“Ogborn's The Freedom of Speech brilliantly explores the cultures of orality in the Caribbean. It provides a highly original and fascinating perspective on the world of the enslaved and of the slaveholders as well as on the study of slavery more generally.”
— Gad Heuman, emeritus, University of Warwick
“In the beginning was the word, which made all things—or at least, in Ogborn’s telling, all the most important relations of power that define modern politics. His inspired examination of the intimacies of speech, liberty, and bondage in the British Caribbean announces a vital new departure for the study of slavery, its political geography, and its legacies. This book will change the way we hear the insistent chorus of voices that echo across generations of freedom struggle.”
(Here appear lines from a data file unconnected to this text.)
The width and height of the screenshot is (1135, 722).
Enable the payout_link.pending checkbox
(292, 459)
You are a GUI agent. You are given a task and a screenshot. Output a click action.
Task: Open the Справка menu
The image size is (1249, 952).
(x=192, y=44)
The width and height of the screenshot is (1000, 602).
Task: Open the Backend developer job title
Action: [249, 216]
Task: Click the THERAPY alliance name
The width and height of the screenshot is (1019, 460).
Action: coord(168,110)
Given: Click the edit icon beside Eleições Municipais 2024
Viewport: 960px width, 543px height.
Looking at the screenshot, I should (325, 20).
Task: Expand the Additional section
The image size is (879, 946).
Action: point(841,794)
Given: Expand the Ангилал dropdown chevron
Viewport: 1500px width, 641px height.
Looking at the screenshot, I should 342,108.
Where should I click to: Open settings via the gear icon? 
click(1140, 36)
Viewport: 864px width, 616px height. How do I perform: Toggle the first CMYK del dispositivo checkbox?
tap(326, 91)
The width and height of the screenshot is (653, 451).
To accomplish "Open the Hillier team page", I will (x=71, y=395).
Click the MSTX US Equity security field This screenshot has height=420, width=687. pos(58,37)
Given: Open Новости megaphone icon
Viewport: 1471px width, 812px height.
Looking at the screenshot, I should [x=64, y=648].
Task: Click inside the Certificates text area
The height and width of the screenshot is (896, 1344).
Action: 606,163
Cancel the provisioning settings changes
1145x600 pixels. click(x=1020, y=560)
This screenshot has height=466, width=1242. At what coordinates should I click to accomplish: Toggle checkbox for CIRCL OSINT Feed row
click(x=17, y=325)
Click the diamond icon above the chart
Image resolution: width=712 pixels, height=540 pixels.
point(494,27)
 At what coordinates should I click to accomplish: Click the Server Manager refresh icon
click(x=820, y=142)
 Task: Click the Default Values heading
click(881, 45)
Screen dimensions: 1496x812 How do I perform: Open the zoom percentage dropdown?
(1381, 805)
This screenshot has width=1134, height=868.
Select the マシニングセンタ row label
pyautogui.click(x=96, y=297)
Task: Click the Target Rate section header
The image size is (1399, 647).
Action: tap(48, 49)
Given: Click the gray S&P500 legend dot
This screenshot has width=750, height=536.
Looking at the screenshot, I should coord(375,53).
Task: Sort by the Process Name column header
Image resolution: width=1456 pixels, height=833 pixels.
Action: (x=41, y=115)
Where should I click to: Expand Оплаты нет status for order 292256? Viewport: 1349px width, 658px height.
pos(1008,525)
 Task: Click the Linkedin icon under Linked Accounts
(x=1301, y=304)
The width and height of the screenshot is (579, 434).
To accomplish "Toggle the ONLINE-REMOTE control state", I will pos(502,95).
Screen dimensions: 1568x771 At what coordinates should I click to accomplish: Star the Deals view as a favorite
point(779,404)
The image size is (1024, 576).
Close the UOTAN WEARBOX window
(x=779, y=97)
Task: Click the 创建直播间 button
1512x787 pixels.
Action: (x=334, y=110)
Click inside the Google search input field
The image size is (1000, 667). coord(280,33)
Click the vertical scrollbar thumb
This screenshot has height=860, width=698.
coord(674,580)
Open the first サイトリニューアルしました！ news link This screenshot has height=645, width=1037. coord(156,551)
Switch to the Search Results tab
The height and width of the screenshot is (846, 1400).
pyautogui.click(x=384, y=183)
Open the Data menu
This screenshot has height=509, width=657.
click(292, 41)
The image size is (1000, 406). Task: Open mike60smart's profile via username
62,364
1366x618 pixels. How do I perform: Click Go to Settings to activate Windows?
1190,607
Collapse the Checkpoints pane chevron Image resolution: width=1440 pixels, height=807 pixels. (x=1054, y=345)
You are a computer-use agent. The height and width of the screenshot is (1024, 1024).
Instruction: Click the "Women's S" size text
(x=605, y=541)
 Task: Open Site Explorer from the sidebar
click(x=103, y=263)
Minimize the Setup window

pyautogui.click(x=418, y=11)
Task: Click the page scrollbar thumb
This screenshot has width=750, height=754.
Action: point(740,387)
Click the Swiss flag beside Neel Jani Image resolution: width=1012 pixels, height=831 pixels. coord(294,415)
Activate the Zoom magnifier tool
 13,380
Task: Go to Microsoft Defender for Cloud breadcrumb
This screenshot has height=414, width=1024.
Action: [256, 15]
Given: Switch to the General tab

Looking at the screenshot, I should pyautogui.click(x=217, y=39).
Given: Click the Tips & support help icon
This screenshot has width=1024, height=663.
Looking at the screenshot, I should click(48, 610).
— Vincent Brown, author of Tacky’s Revolt: The Story of an Atlantic Slave War
“How were forms of freedom and bondage made through speech? Who could speak—when, where, and how? Ogborn’s powerful and original exploration considers the many kinds of talk—whether political, legal, botanical, or spiritual—of the colonizers, the abolitionists, and the enslaved in the Anglo-Caribbean. Speech, he convincingly demonstrates, needs attention: it is one of the dialogic practices at the heart of the making, remaking, and undoing of race and slavery.”
— Catherine Hall, emerita, University College London
"Miles Ogborn’s new book highlights the importance of speech and speech practices in broadening our understanding of slavery in the Anglo-Caribbean and the Atlantic World. By examining how speech in sugar islands like Barbados and Jamaica was policed, attributed force, diminished, held accountable, and discredited, Ogborn delineates the oral cultures that made empire and slavery."
— H-Net
"This latest monograph by Miles Ogborn perfectly illustrates the current renaissance in research on the colonial Caribbean. . . . This particular original contribution to that effort provides a significan account of the fundamental role that speech played in the social relations between the enslavers and the enslaved over two centuries in the British colonies of Jamaica and Barbados. . . . Ogborn's masterful use of a vast array or primary sources—letters, accounts, ephemera, reports, herbals, and others—from Caribbean and British archives allow him to tease out words long since lost on the trade winds"
— Andrew Sluyter, The AGG Review of Books
"From oaths, proclamations and speeches, to conversations, sermons and incantations, The Freedom of Speech is concerned with the centrality of a variety of speech practices - what was said, how, where, by whom, how it was interpreted - to social relations in Britain’s most important Caribbean colonies. While many historians of the region have addressed the violence and alienation associated with linguistic imperialism, naming practices, coerced talk and forced silence, as well as the subversive opportunities associated with mockery, rumours and conspiratorial oath-making, none have examined the place of talk in Caribbean history with Miles Ogborn’s consistency and concentration."
— Journal of Historical Geography
"This is an important book that will be essential reading in multiple fields."